Emperor Qianshao of Han (, 193 BC – 15 June 184 BC), personal name said to be Liu Gong (), was the third emperor of the Han dynasty in China.  He was a son, likely the oldest son, of Emperor Hui, likely by a concubine—although there is some controversy on the subject—and adopted by Emperor Hui's wife, Empress Zhang Yan.  At the instigation of his grandmother, Empress Lü, Empress Zhang had Emperor Qianshao's mother put to death.

Very little about Emperor Qianshao's life and personality is known.  There are only a few major important events in his life that are documented (which does not even include the year of his birth).  In 188 BC, his father Emperor Hui died, and he, who had been previously made crown prince, succeeded to the throne.  However, his grandmother, now Grand Empress Dowager Lü, publicly presided over all government affairs.

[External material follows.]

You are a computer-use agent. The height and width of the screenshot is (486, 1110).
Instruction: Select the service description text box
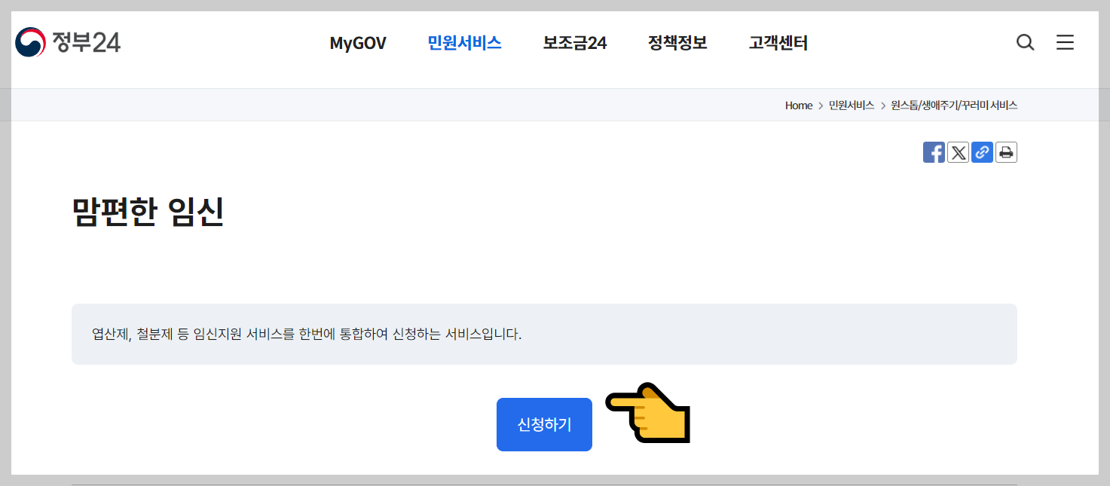[x=544, y=334]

Sometime in or before 184 BC, Emperor Qianshao discovered that he was not in fact now-Empress Dowager Zhang's son and that his mother had been put to death.  He made the mistake of remarking that when he grew up, those who killed his mother would pay for this.  Grand Empress Dowager Lü, once she heard of this, had him secretly imprisoned within the palace and publicly announced that he was severely ill and unable to receive anyone.  After some time, she told the officials that he continued to be ill and incapable of governing, and that he had also suffered a psychosis.  She proposed that he be deposed and replaced.  The officials complied with her wishes, and he was deposed and put to death. He was succeeded by his brother Liu Yi on 15 June 184 BCE; Liu Yi's name was then changed to Liu Hong.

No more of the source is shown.